Un caso emblematico è quello di Altare, dove il Comune ha espresso la propria contrarietà al progetto eolico “Cravarezza”, denunciando la fragilità del territorio, il rischio idraulico e l’assenza di un reale coinvolgimento della popolazione.

Il paradosso del nuovo piano

Il Piano regionale introduce elementi condivisibili: contenere nuove installazioni eoliche, puntare sul revamping e sul repowering degli impianti esistenti, sviluppare soprattutto il fotovoltaico.

Ma resta una domanda politica centrale: perché questa consapevolezza arriva solo ora, dopo anni di concentrazione incontrollata proprio in Val Bormida?

Val Bormida: da territorio fragile a distretto energetico?

La Val Bormida ha già pagato un prezzo altissimo in termini ambientali e industriali. Ex aree produttive, servitù energetiche, ipotesi di inceneritore, nuovi progetti eolici: il rischio è quello di trasformare questo territorio in una piattaforma di servizio per scelte decise altrove.

Una transizione ecologica vera non può funzionare così. Non può scaricare sempre sugli stessi territori il peso degli impianti, delle infrastrutture e degli impatti paesaggistici.

Dalle parole ai fatti

Se la Regione riconosce che la provincia di Savona è satura, allora deve compiere un passo conseguente: fermare nuove concentrazioni e costruire una vera programmazione territoriale dell’eolico.

Servono regole chiare sulle aree idonee, valutazioni serie sugli impatti cumulativi, coinvolgimento reale dei Comuni e delle comunità locali. Non bastano dichiarazioni di principio. Occorrono atti amministrativi, vincoli, pianificazione.

La Val Bormida non può diventare il retrobottega energetico della Liguria.

La vera alternativa

Il Piano stesso indica una strada diversa: fotovoltaico sui tetti, comunità energetiche, efficienza energetica, recupero degli impianti esistenti. È lì che bisogna investire con decisione, evitando nuovo consumo di crinali, boschi e paesaggi interni.

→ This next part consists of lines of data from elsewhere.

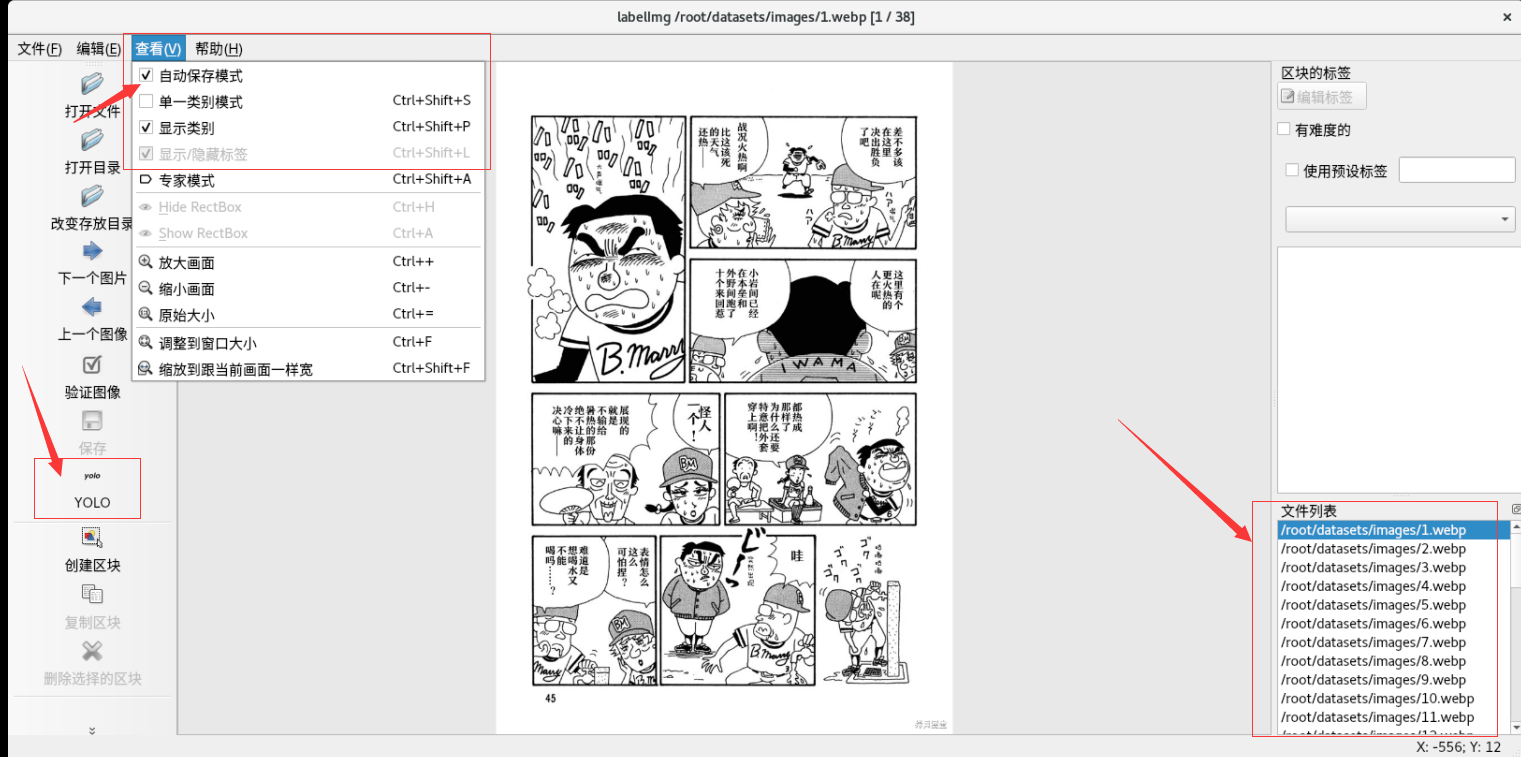
Task: Toggle the auto save mode (自动保存模式) checkbox
Action: (146, 75)
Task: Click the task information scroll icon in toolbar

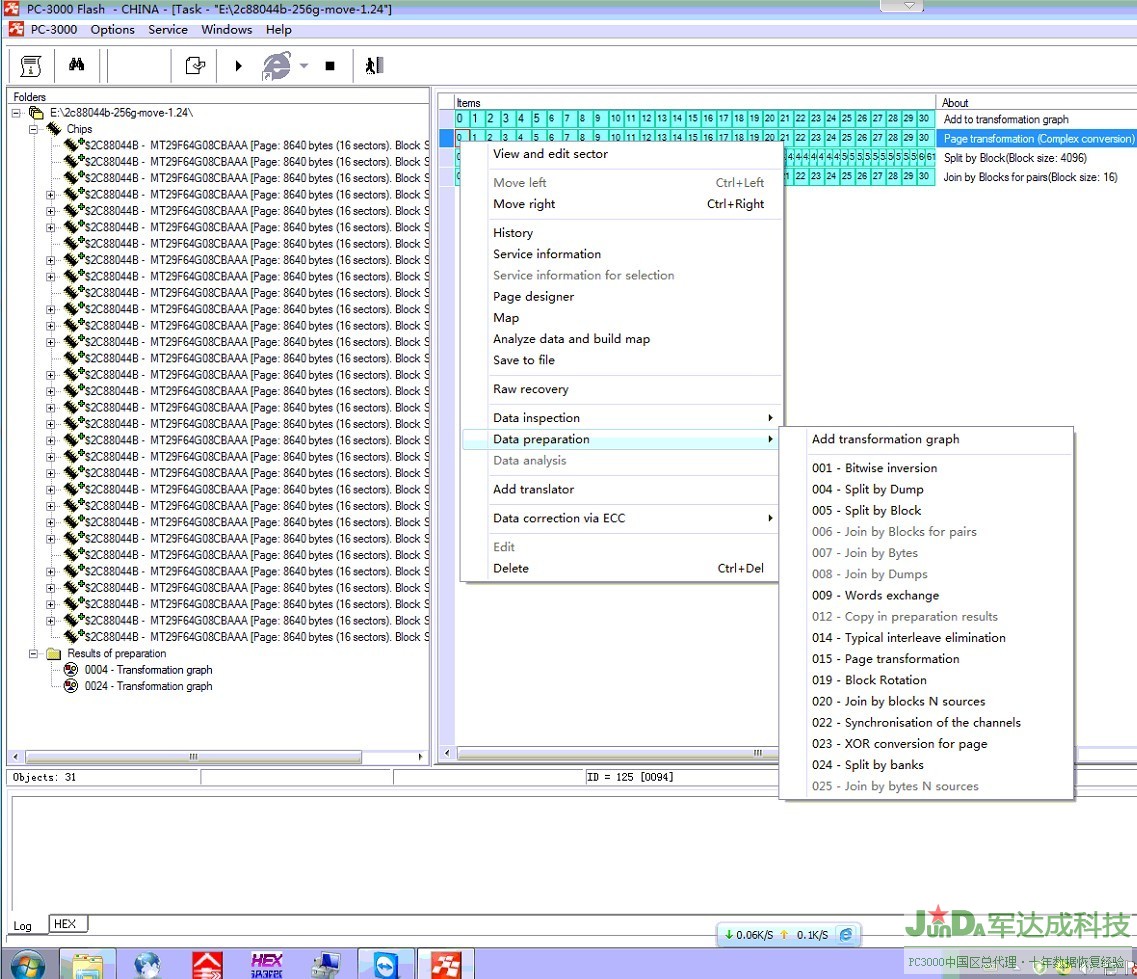Action: point(31,66)
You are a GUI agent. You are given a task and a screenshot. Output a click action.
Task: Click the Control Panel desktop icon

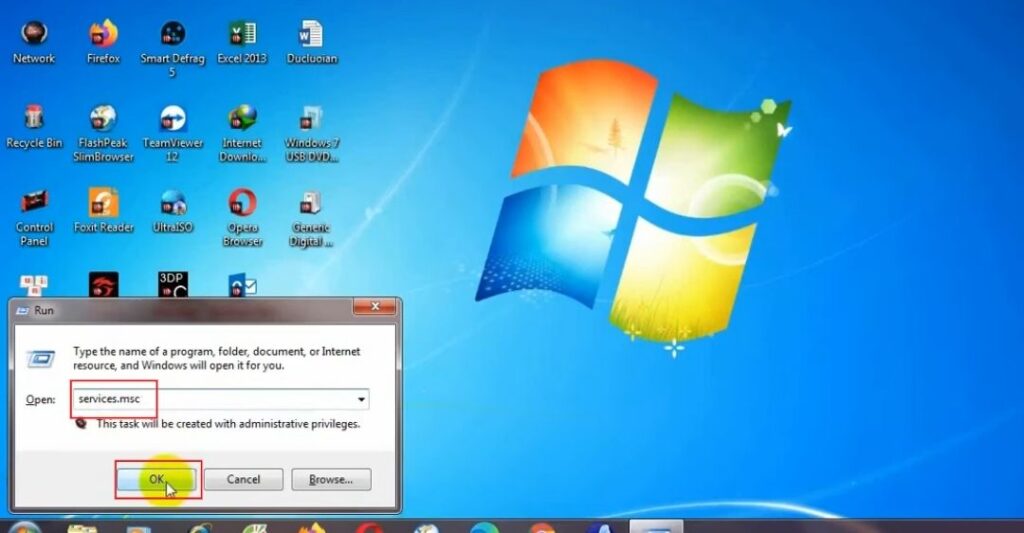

La transizione ecologica deve essere giusta, distribuita e condivisa. Altrimenti diventa solo un’altra forma di sfruttamento territoriale.

Conclusione

La Regione ha finalmente ammesso il problema: Savona è satura. Ora deve dimostrare di volerlo risolvere davvero.

Perché la Val Bormida non può continuare a pagare il prezzo più alto mentre altri territori restano alla finestra.